Cutaneous Squamous Cell Carcinoma

The Clinical Need

Non-melanoma skin cancer is the most common malignancy affecting caucasian populations. Approximately 75-80% of cases are basal cell carcinomas (BCC), and 20-25% are squamous cell carcinomas (SCC).   The predominant cause of non-melanoma skin cancers (NMSC) is UV exposure, although a small proportion of cases are related to prior environmental exposures such as psoralens treatment and very rare genetic conditions such as Xeroderma Pigmentosum (principally SCC) and Gorlin syndrome (BCC). Immune suppression is also an important cause of difficult to treat SCC with a high relapse risk.

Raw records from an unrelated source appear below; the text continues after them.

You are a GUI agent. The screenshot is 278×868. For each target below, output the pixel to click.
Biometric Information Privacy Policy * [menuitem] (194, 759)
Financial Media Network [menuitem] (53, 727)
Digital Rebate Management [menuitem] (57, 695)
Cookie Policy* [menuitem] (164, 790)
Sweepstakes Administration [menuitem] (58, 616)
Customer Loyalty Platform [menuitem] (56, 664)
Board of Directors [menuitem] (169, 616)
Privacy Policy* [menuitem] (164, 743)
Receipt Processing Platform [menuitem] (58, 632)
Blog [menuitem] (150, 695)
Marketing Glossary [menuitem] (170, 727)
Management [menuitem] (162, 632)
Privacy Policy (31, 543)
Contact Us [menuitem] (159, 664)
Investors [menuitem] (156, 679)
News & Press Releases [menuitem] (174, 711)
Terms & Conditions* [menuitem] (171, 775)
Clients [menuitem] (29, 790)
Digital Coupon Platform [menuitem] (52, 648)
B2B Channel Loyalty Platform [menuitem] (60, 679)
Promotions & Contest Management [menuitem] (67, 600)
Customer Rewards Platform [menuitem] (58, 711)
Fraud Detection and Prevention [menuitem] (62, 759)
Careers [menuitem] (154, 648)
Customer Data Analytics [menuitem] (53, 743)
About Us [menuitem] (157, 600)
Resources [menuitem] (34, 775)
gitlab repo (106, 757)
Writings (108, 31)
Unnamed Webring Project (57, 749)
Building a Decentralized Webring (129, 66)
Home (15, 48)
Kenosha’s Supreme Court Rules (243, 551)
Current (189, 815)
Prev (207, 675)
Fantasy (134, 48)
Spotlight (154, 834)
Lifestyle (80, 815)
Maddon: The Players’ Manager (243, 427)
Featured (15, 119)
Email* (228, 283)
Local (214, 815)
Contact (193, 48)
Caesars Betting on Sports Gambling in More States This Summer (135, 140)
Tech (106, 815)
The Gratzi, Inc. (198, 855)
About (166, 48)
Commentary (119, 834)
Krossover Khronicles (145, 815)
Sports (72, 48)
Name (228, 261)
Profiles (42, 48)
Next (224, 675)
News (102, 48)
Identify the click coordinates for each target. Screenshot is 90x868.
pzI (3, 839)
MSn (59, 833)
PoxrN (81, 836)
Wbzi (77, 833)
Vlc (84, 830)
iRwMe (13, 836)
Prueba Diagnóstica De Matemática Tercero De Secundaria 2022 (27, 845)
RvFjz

The incidence of these cancers has been rising steadily in Europe, North America, Australia and New Zealand.  Australia has one of the highest incidences in the world. This rise in incidence reflects population aging and increased UV exposure.  The risk of developing cutaneous SCC is approximately 10% in a lifetime. The vast majority are treated surgically and without recurrence but a percentage do become locally advanced and difficult to treat.  This is usually due to late presentation,  difficult anatomical sites or patient co-morbidities that can preclude aggressive therapy. Many locally advanced NMSC can arise on the face, ears, head and forearms and the surgical excision of such lesions may result in functional impairment and cosmetic disfigurement.  For the advance SCC patient, systemic chemotherapies can be used as palliative care but are associated with significant side effects and are not curative.

Rationale

Ascend is developing ASN-002 in combination with chemotherapy to be administered intra-lesionally into cutaneous SCCs.  ASN-002 is based on a replication deficient adenovirus type 5 engineered to express IFNγ – a potent protein that can stimulate the immune system to destroy cancers.   Previous clinical trials by independent groups have demonstrated the utility of recombinant Interferon-γ in head and neck SCC patients.  In recent preclinical studies, the combination of ASN-002 plus select chemotherapy agents could trigger multiple forms of regulated cell death and was superior to ASN-002 alone.  The combination treatment will be evaluated in SCC patients with recurrent disease that is chemotherapy resistant.